WRITTEN INSTRUCTION:
Please count how many lines in the items below contain the word "agent", and give only the number.

Item coordinate data
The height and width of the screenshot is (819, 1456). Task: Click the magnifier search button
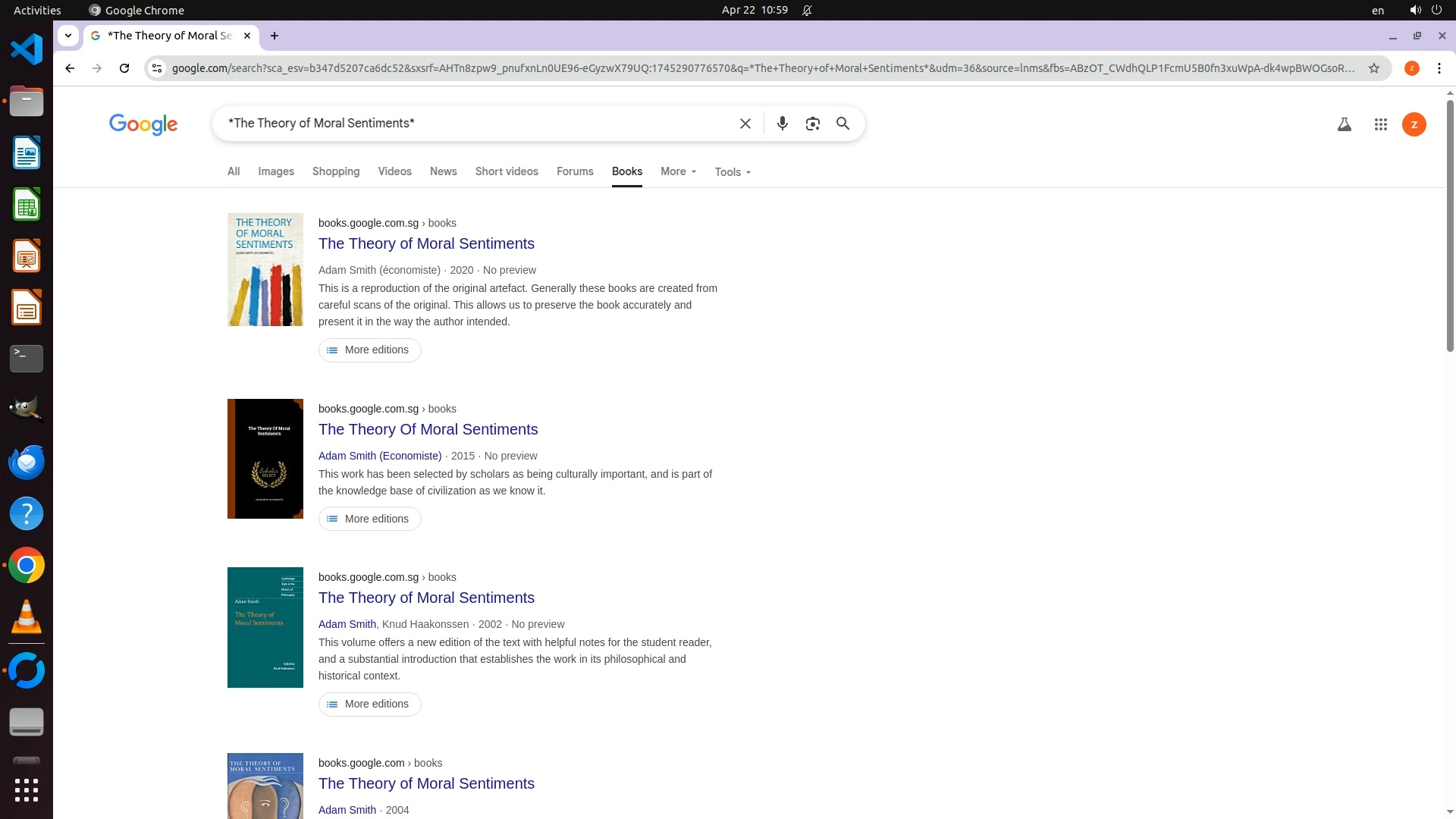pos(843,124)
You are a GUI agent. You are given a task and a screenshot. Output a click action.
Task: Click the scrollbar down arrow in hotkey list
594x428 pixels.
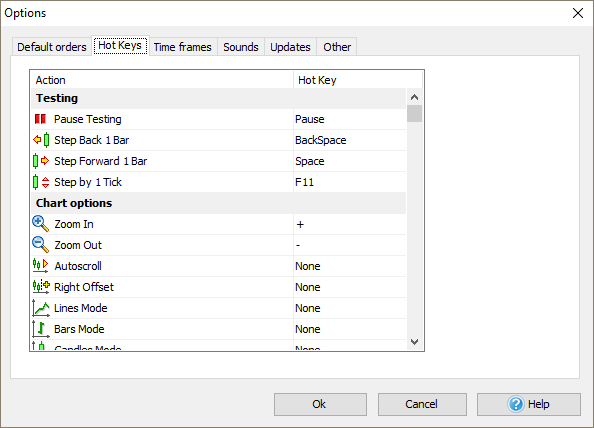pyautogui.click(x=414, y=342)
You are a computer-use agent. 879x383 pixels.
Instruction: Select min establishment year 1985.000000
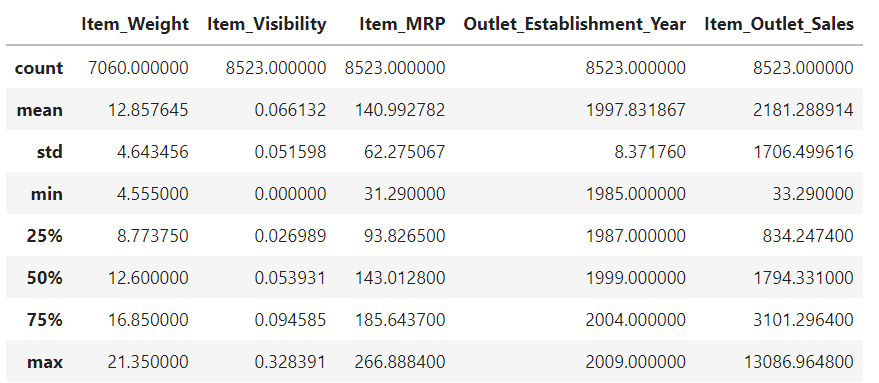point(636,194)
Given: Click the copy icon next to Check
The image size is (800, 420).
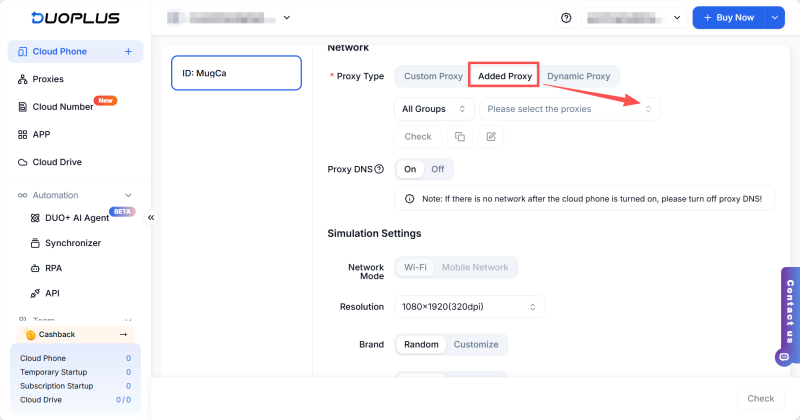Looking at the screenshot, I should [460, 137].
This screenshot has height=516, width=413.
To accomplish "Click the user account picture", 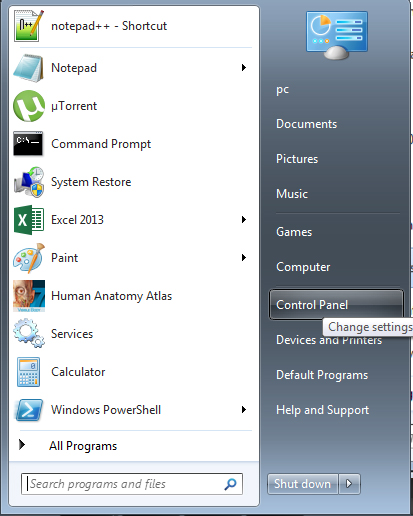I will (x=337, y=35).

RESPONSE TO THIS TASK:
2